◆ Saved data entries ◆

---+---

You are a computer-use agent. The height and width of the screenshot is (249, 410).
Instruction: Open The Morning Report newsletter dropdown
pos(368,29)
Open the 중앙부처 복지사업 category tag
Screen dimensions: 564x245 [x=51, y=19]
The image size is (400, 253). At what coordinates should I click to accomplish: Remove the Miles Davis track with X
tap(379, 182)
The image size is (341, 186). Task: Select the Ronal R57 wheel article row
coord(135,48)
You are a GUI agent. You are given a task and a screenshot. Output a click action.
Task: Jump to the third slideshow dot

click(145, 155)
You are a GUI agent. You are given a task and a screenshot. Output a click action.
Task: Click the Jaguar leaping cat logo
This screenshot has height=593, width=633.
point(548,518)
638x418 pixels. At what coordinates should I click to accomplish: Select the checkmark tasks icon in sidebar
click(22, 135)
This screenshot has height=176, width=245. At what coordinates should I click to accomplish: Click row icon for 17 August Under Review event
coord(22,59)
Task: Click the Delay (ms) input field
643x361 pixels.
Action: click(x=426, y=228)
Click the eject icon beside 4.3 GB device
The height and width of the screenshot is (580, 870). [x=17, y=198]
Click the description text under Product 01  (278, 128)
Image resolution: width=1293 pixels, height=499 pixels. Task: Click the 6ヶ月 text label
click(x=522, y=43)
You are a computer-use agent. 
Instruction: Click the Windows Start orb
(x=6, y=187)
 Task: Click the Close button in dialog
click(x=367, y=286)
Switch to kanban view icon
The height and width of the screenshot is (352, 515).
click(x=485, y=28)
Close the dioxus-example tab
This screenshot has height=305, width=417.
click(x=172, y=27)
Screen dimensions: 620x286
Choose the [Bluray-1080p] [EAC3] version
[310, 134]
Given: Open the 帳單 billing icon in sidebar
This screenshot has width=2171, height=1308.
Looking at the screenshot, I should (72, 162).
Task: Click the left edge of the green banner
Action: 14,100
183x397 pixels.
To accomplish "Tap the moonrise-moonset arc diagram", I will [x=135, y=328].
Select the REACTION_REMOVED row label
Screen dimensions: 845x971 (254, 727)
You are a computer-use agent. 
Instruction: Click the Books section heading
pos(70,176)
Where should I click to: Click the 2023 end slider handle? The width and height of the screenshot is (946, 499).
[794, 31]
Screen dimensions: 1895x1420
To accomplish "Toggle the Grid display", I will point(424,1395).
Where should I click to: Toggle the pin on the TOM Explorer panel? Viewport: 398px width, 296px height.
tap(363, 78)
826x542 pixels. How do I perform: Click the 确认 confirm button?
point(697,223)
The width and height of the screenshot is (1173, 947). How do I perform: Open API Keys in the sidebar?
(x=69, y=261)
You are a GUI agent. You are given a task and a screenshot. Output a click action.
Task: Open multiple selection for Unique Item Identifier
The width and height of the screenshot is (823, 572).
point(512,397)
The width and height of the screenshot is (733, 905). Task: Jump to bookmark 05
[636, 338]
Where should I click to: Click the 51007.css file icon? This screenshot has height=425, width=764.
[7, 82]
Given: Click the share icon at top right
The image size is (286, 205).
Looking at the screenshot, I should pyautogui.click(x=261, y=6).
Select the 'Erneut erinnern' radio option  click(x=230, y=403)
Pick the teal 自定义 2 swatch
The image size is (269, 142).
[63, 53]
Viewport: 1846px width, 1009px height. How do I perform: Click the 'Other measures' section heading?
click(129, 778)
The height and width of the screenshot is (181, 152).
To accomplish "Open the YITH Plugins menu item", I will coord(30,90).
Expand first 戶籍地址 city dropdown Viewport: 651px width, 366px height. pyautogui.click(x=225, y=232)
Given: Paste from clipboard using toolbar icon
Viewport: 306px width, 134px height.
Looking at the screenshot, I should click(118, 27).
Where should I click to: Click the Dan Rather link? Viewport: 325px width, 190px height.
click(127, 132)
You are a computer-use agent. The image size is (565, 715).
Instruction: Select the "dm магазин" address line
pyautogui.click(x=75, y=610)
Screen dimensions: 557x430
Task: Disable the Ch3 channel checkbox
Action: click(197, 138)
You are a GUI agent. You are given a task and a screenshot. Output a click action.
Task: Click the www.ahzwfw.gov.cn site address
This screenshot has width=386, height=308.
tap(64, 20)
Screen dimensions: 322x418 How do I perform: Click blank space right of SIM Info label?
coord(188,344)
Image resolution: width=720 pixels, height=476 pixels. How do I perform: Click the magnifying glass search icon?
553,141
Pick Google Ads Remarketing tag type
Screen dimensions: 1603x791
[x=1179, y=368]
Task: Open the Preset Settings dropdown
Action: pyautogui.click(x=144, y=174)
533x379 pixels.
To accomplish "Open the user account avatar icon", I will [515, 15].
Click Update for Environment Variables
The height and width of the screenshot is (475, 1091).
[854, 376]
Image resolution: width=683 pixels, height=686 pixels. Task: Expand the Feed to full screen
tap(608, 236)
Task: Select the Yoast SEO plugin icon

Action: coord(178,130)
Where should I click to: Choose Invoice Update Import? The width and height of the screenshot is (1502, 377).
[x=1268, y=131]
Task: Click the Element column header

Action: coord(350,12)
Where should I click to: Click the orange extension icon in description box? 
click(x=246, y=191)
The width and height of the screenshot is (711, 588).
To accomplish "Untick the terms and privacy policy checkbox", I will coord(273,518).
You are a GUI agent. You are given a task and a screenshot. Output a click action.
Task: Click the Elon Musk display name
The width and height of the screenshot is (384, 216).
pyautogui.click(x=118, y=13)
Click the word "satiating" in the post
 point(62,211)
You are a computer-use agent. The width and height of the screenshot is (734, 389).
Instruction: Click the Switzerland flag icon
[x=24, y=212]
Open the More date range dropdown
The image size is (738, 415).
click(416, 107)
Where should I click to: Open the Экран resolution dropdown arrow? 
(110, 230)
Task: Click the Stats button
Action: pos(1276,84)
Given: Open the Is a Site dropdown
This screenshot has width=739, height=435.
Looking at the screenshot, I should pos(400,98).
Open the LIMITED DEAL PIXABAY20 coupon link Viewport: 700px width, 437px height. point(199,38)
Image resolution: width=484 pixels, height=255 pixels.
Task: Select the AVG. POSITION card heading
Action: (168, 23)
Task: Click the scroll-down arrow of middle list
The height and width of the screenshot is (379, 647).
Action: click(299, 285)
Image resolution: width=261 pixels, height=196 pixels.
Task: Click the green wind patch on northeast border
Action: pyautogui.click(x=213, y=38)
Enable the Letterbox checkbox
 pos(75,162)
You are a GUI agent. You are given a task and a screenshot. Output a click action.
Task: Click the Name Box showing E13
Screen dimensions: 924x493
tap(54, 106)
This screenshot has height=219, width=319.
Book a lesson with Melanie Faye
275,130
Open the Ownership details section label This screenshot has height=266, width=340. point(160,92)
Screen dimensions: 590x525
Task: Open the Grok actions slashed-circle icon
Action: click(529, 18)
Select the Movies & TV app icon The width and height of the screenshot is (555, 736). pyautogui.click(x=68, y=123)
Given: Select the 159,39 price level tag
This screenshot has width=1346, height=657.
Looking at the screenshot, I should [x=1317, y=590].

---+---

◆ What is required ◆
List all lines from the entries that include the word "computer".

◆ Response to this exercise ◆
You are a computer-use agent. The height and width of the screenshot is (249, 410).
You are a computer-use agent. 
You are a computer-use agent. 
You are a computer-use agent. The image size is (565, 715).
You are a computer-use agent. The width and height of the screenshot is (734, 389).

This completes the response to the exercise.